Alternatives
A quick look at other ways to run external commands in Python, and when they might fit better than comrun.
Python standard library
subprocess.run/subprocess.Popen: battle-tested and built in, but requires boilerplate. You manage streaming, decoding, and error handling yourself. This friction is what inspired the creation of comrun.asyncio.create_subprocess_exec: async-friendly subprocesses.
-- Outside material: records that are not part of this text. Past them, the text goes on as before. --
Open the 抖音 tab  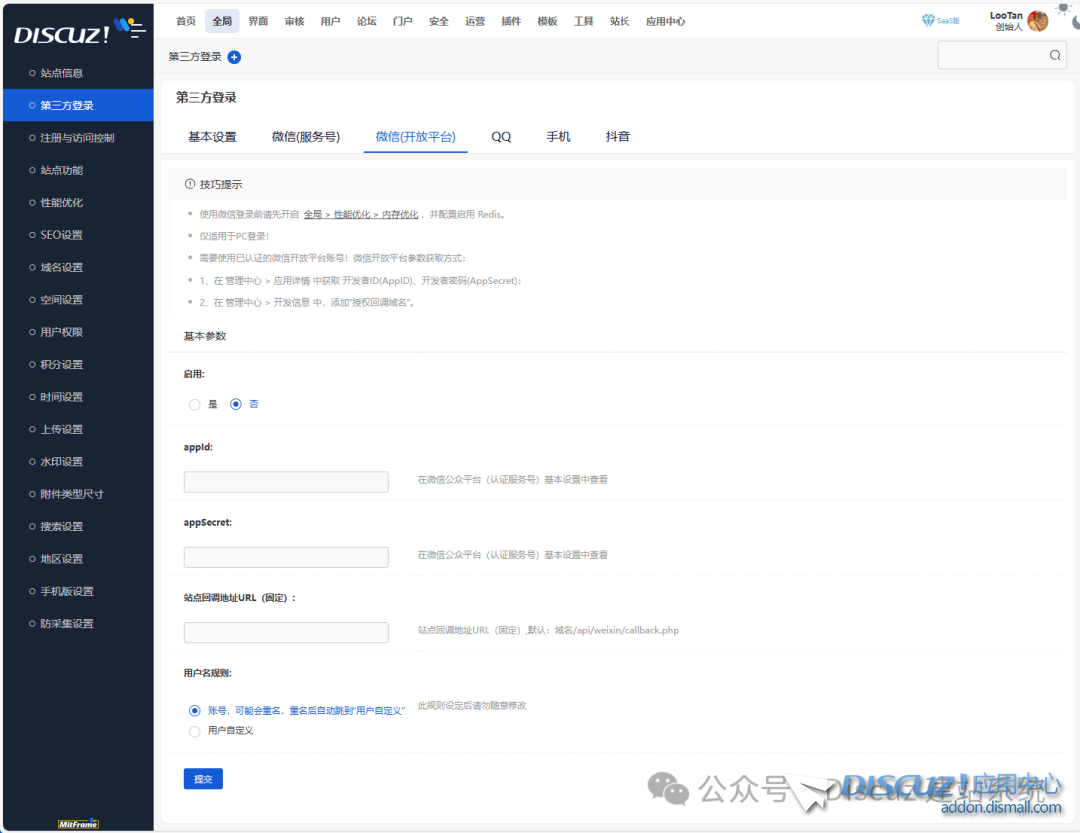point(617,137)
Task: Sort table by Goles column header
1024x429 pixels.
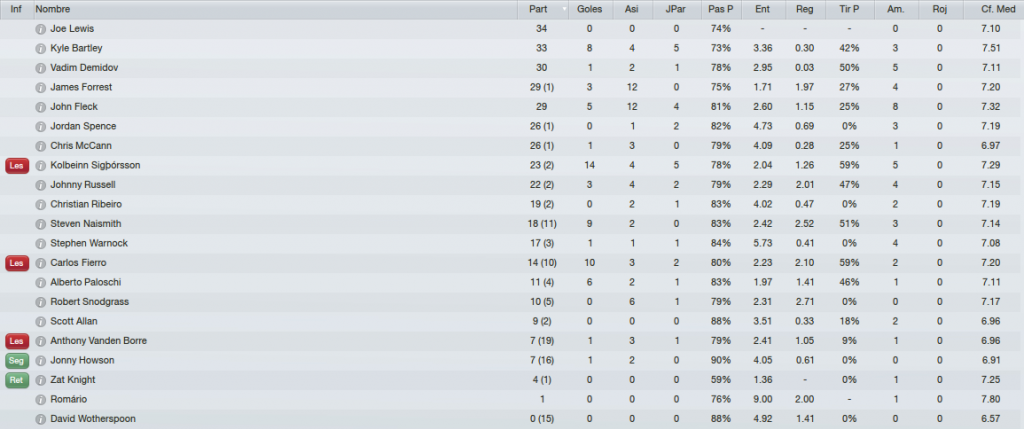Action: coord(590,10)
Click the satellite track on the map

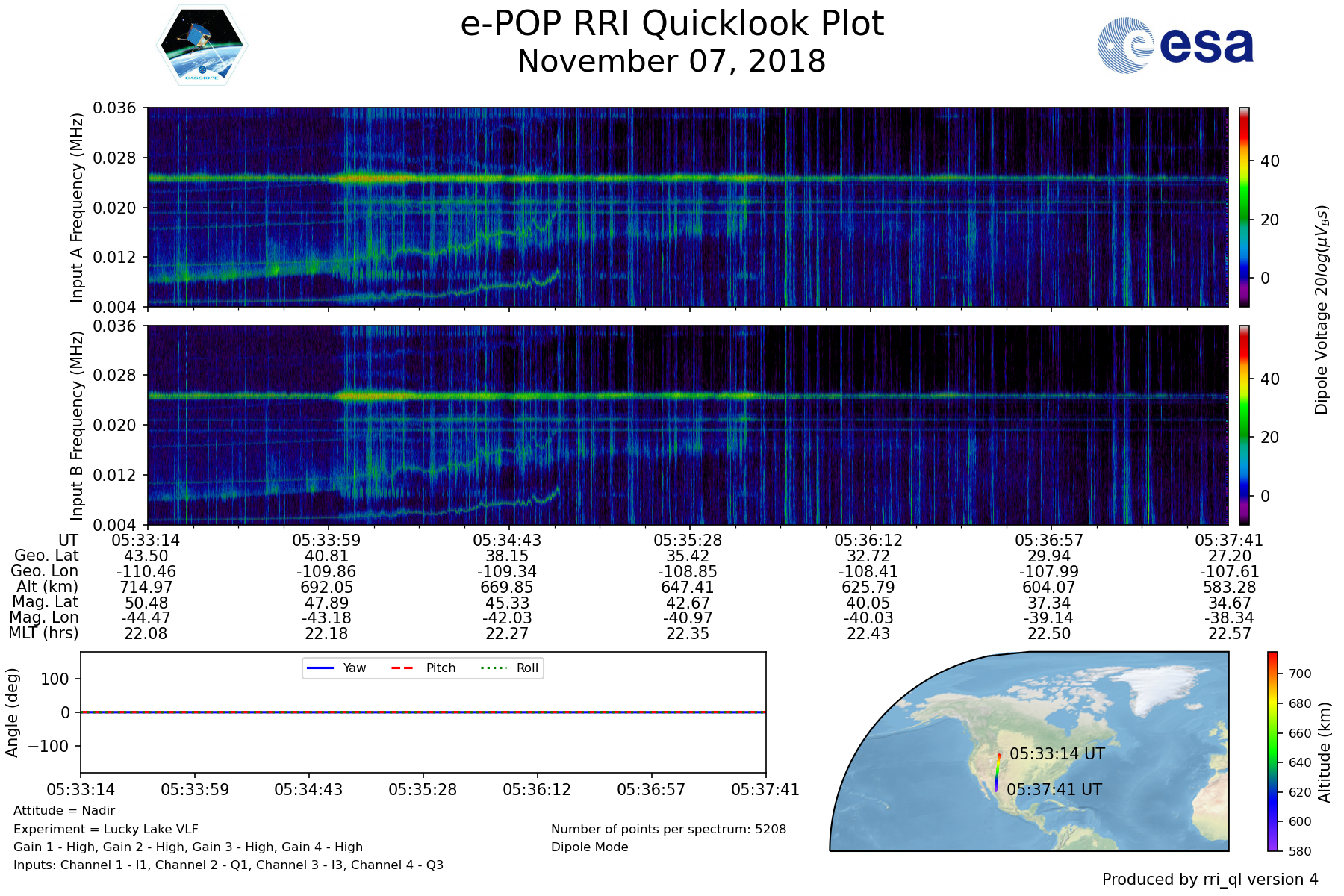coord(997,773)
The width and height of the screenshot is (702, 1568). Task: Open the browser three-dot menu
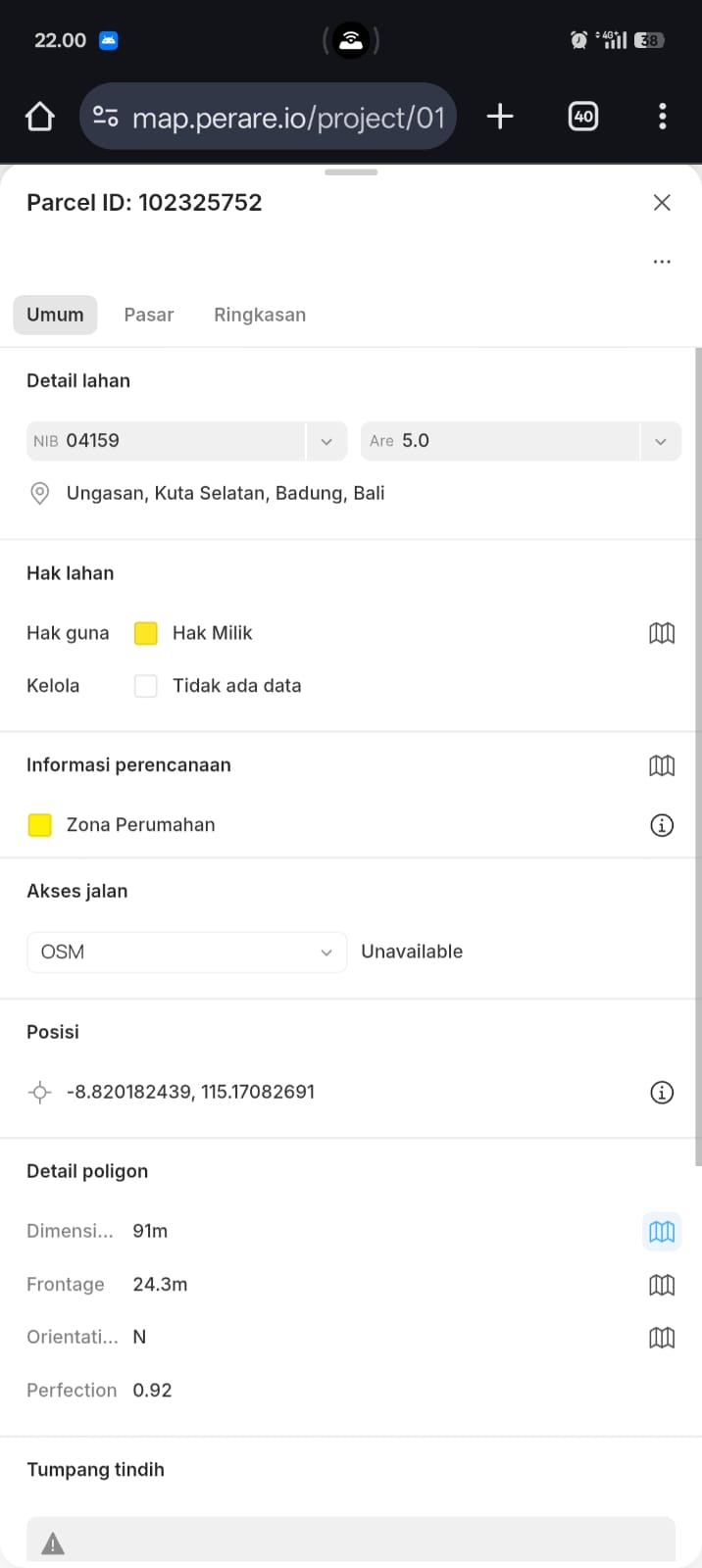coord(663,117)
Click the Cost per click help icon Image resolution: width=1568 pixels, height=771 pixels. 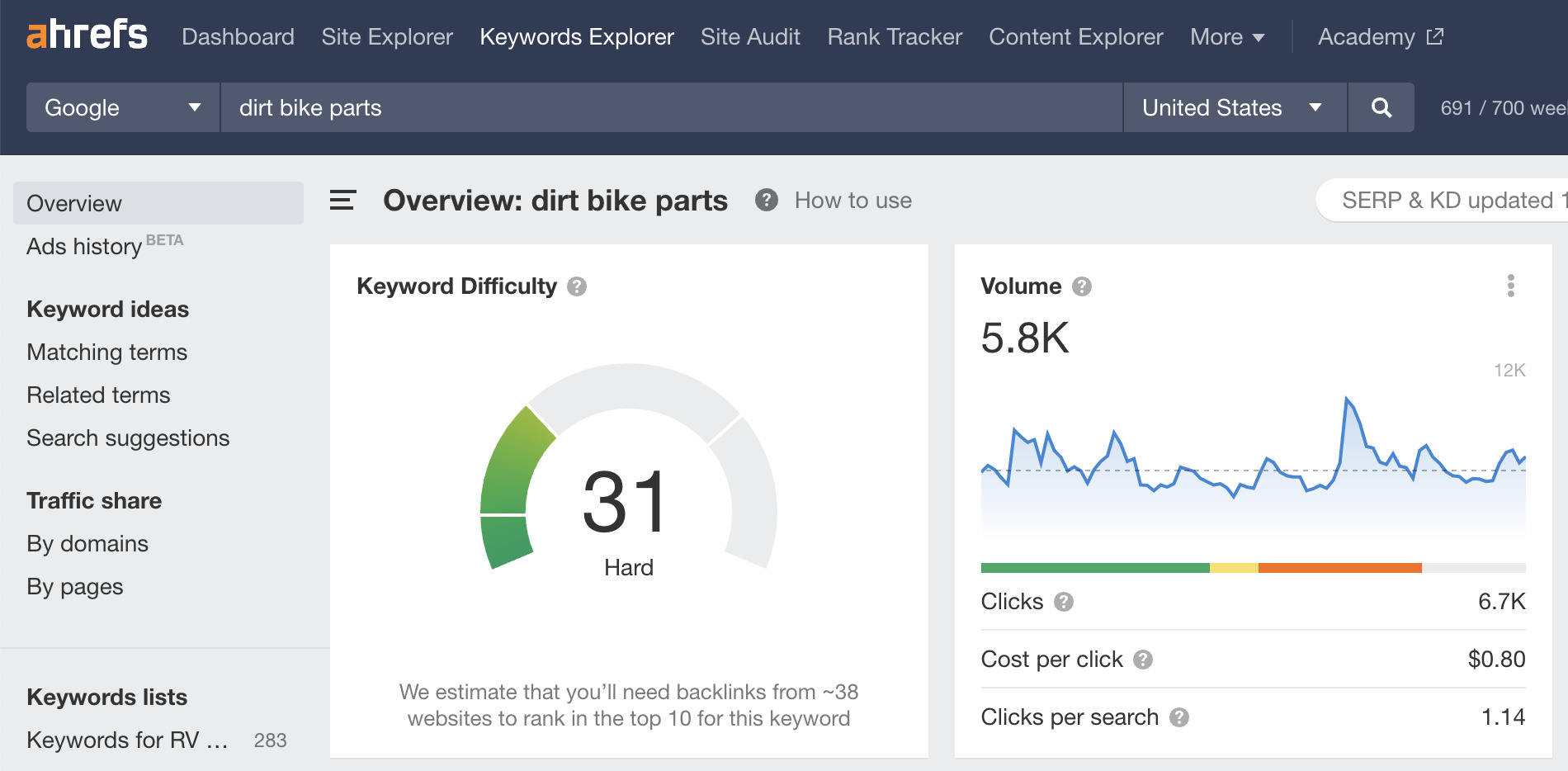tap(1144, 659)
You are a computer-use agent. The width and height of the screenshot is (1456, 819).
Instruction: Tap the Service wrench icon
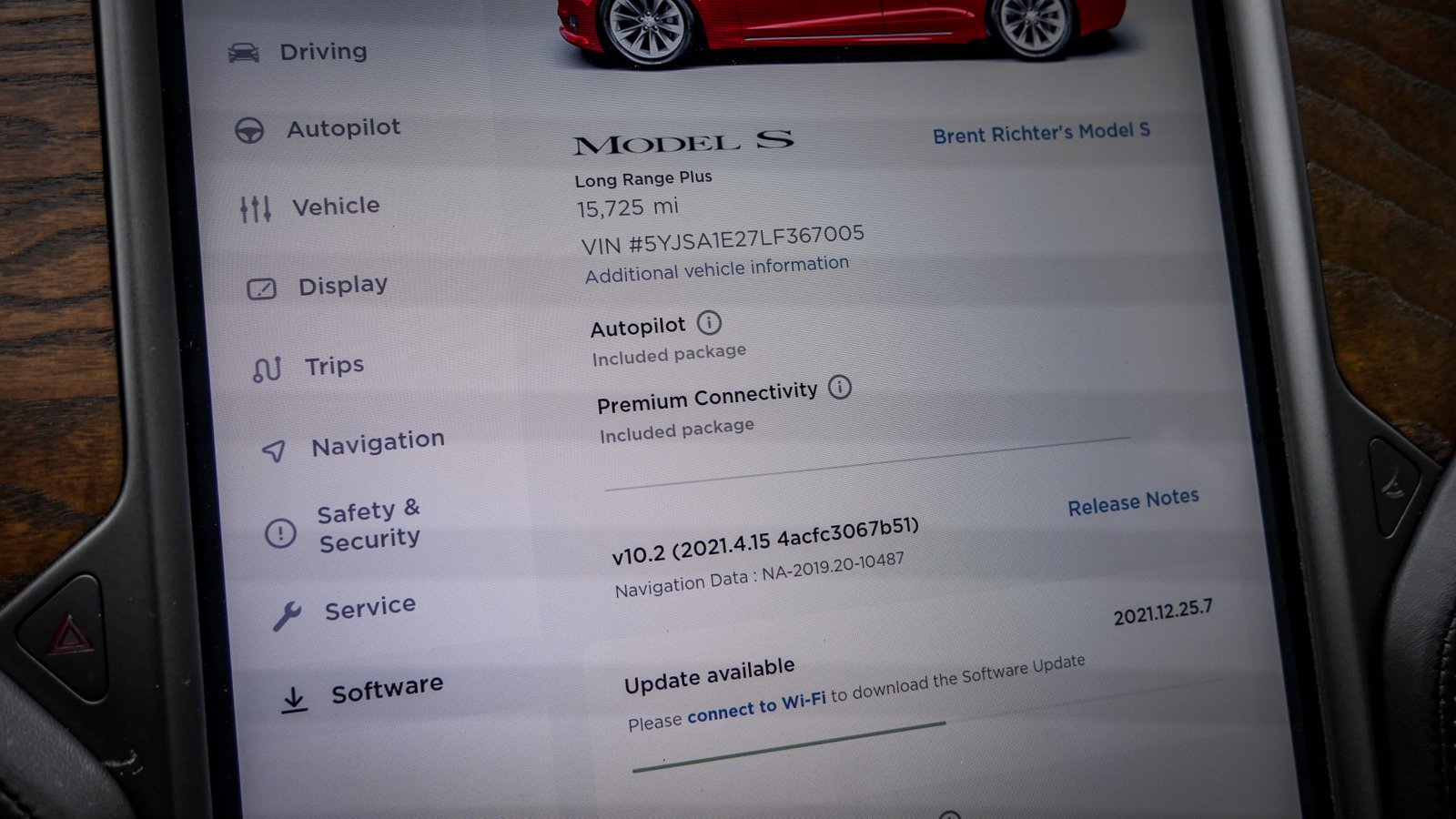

You handle reading/writing streams and timeouts.
Use these when you want zero dependencies and are fine wiring up I/O, timeouts, and logging yourself.
Higher-level libraries
- Invoke / Fabric: task runners with decorators, remote execution, and SSH. Good for deployment scripts; heavier footprint than comrun.
- plumbum: shell-like DSL with pipelines and path abstractions; nice for Unix-like scripting, more opinionated than comrun.
- sh-style wrappers (e.g.,
sh,delegator.py): call executables as functions (git.status()), oftenshell=True; convenient, but can hide quoting concerns.
Choose these when you want richer task abstractions or DSL-like command composition.
When to choose comrun?
You want a small, synchronous runner with:
- Live output streaming (via Rich) and captured stdout/stderr/combined output.
- Structured results and simple success/failure helpers.
- Hooks for logging/metrics without adopting a heavier task runner.